§ **Assigned task**
After locating the line that bears "The width and", restate word for word that line and the rest of the listing to its final line, excluding all pictures.

§ **Data**

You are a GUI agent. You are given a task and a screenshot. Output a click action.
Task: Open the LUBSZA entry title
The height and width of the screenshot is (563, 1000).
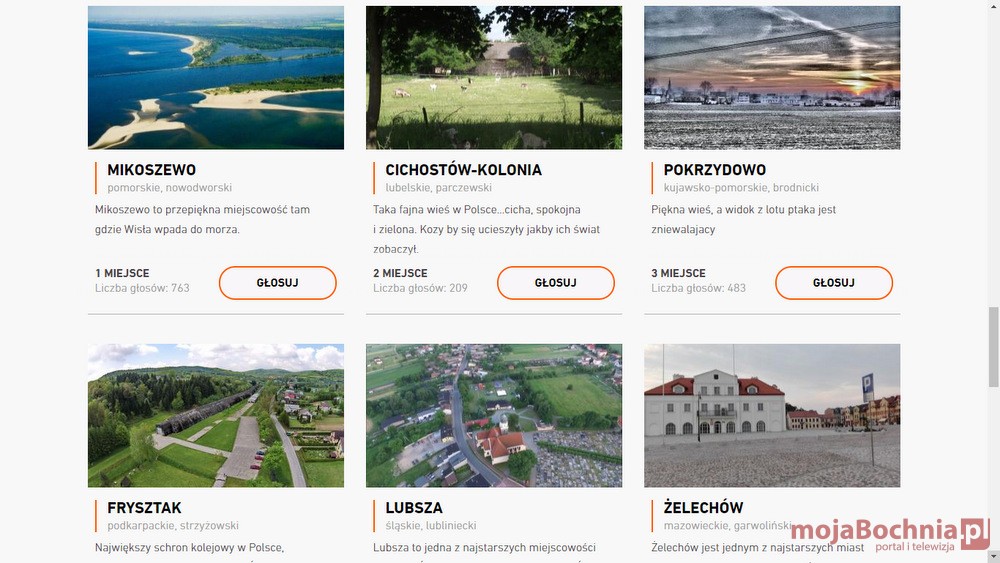(414, 508)
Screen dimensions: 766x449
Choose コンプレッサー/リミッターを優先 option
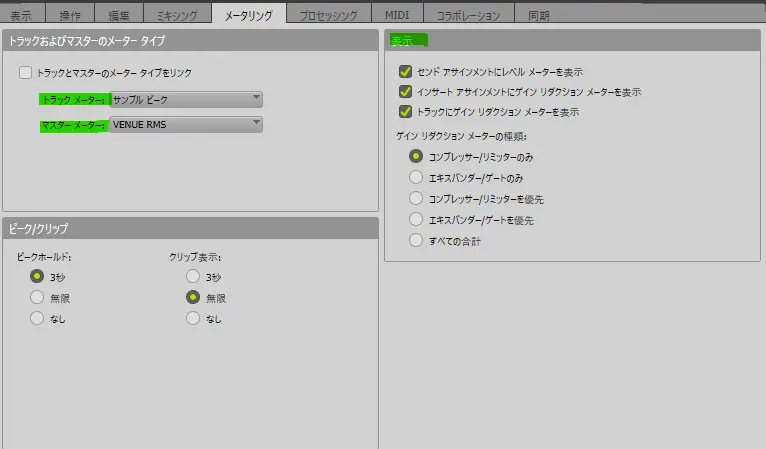point(416,198)
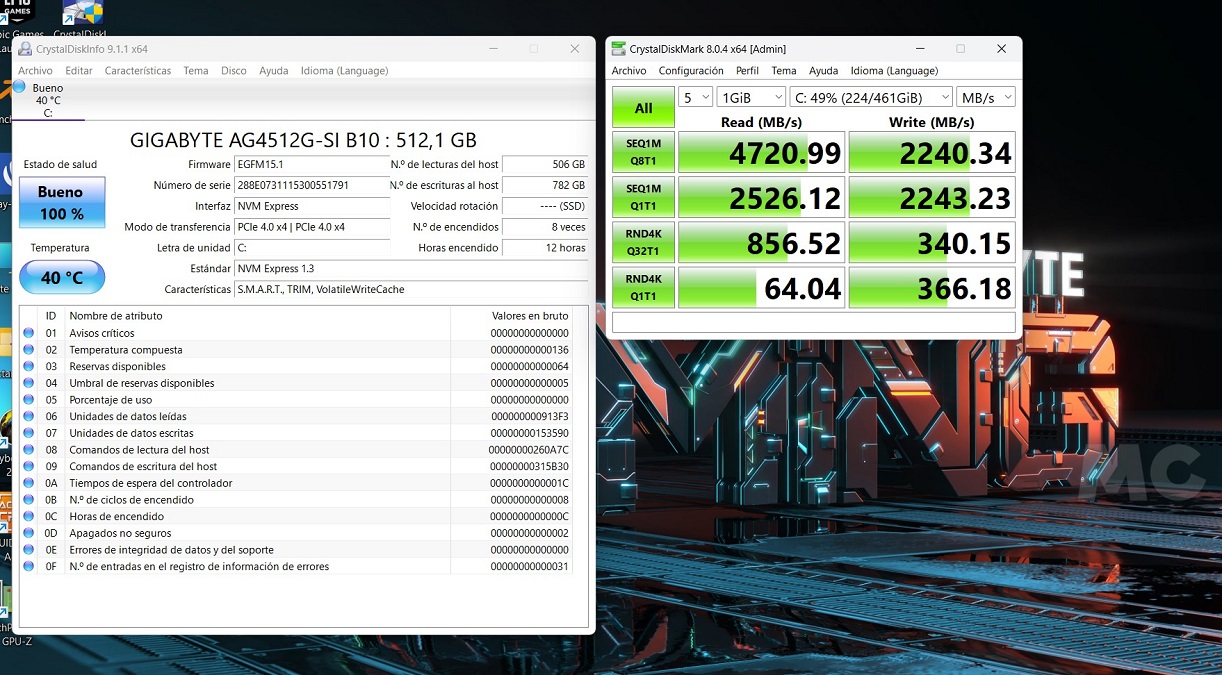Open Configuración menu in CrystalDiskMark
Image resolution: width=1222 pixels, height=675 pixels.
[x=690, y=71]
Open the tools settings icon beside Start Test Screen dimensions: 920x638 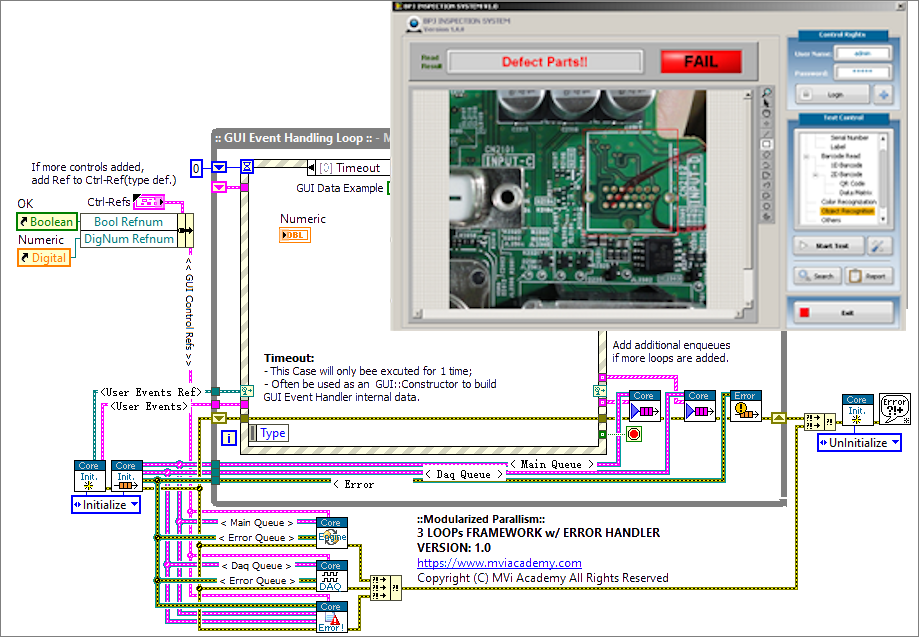click(x=878, y=246)
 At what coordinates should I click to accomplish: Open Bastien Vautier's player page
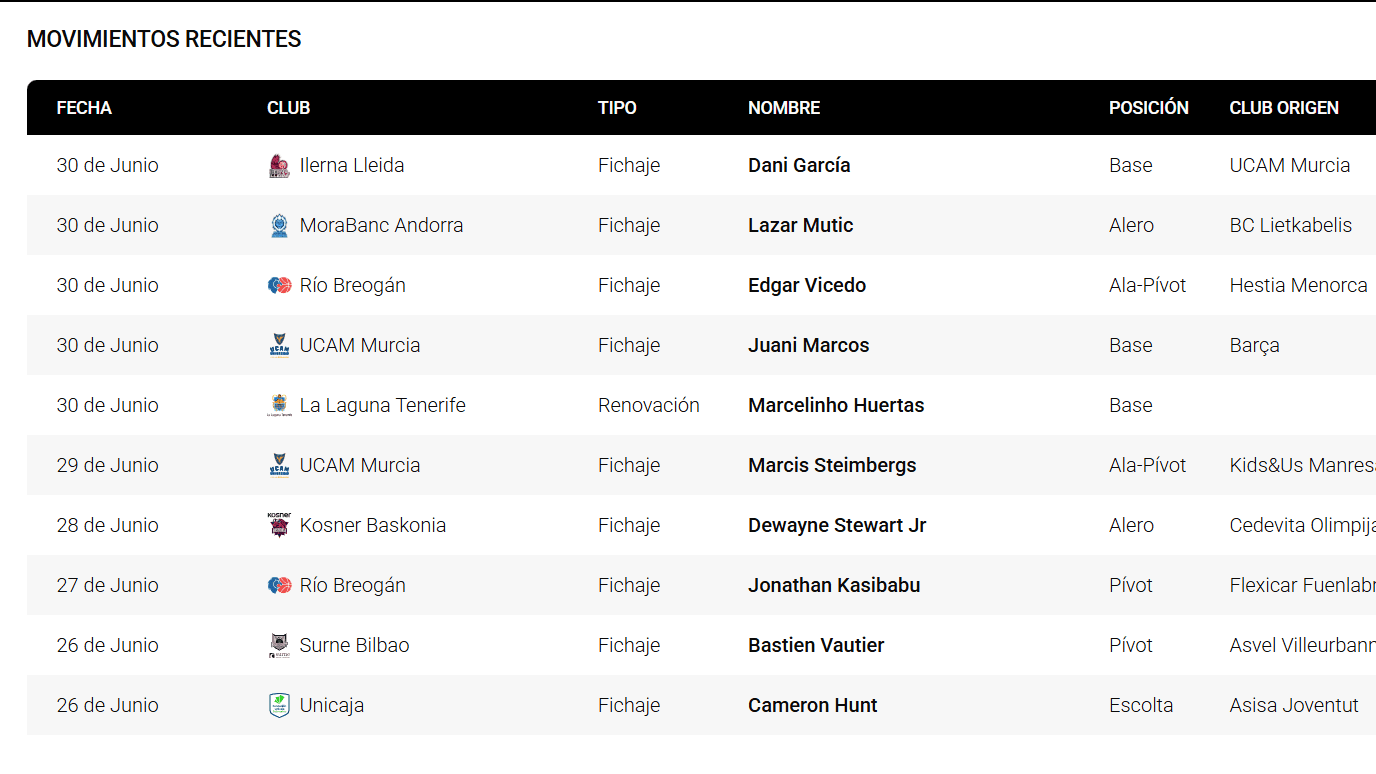coord(816,645)
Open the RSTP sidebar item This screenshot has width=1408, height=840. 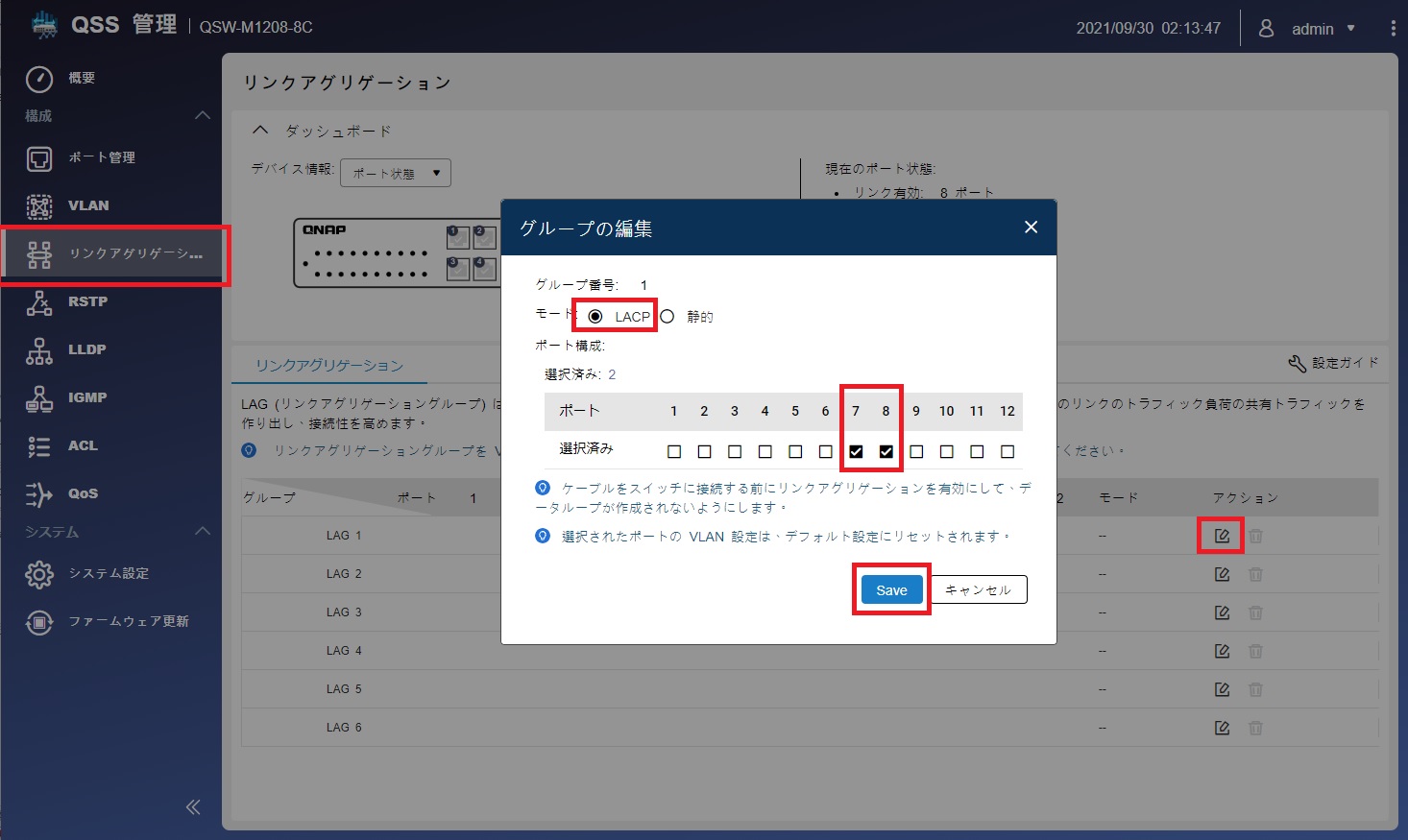87,301
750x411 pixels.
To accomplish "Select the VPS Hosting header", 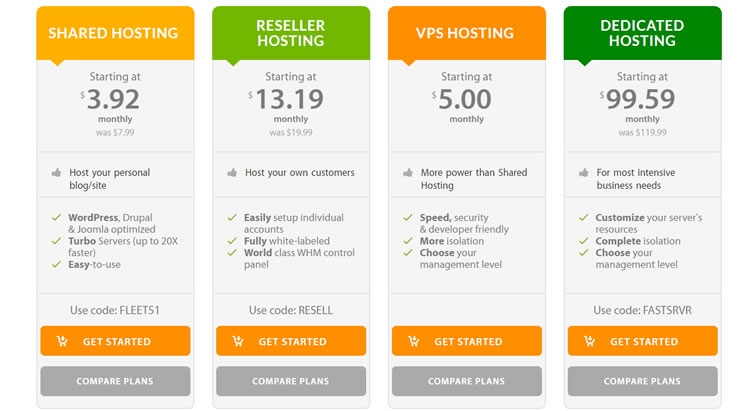I will click(467, 33).
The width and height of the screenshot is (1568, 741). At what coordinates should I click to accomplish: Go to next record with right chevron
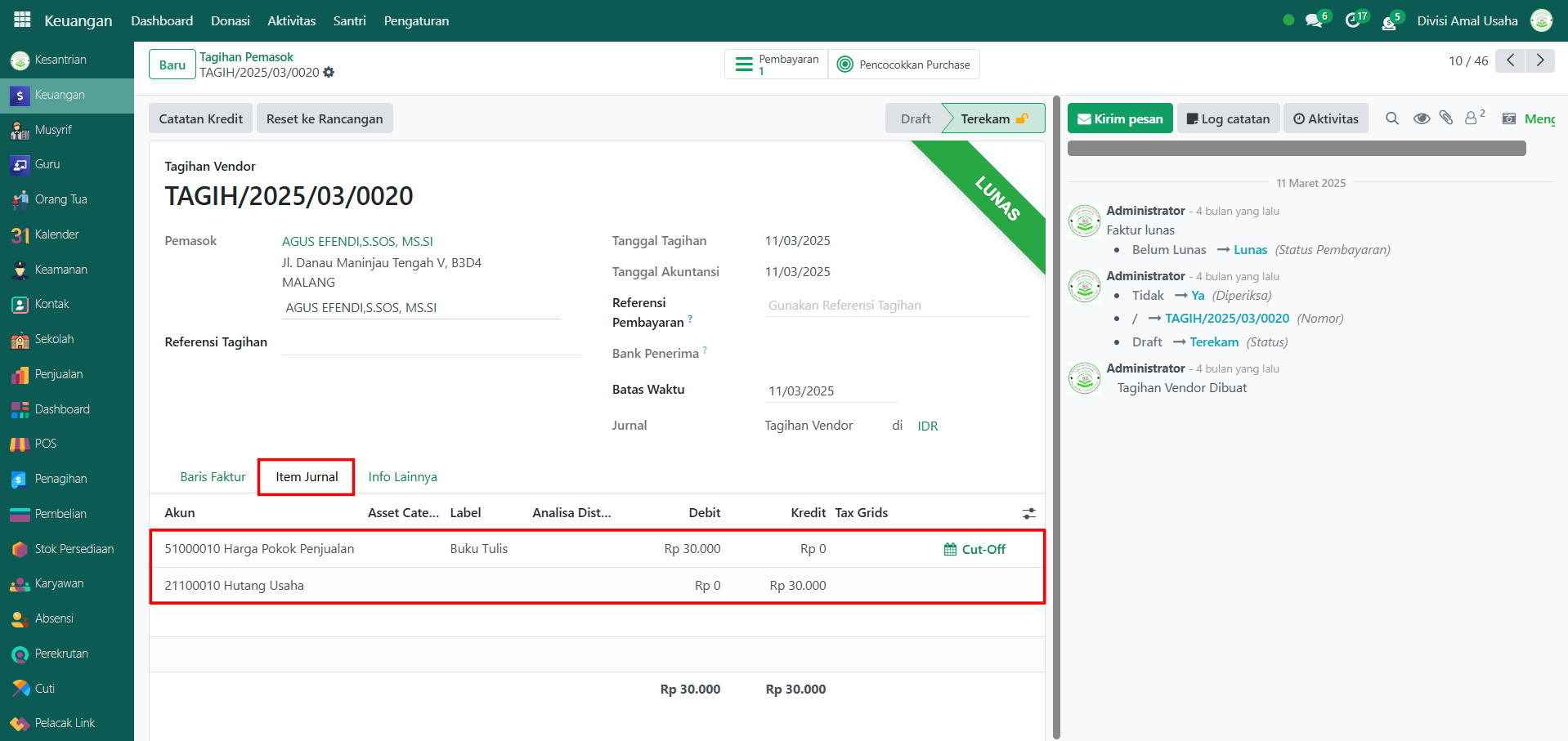pyautogui.click(x=1540, y=60)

§ **Exercise response**
The width and height of the screenshot is (1568, 741). At what coordinates should I click to accomplish: Go to next record with right chevron
pyautogui.click(x=1540, y=60)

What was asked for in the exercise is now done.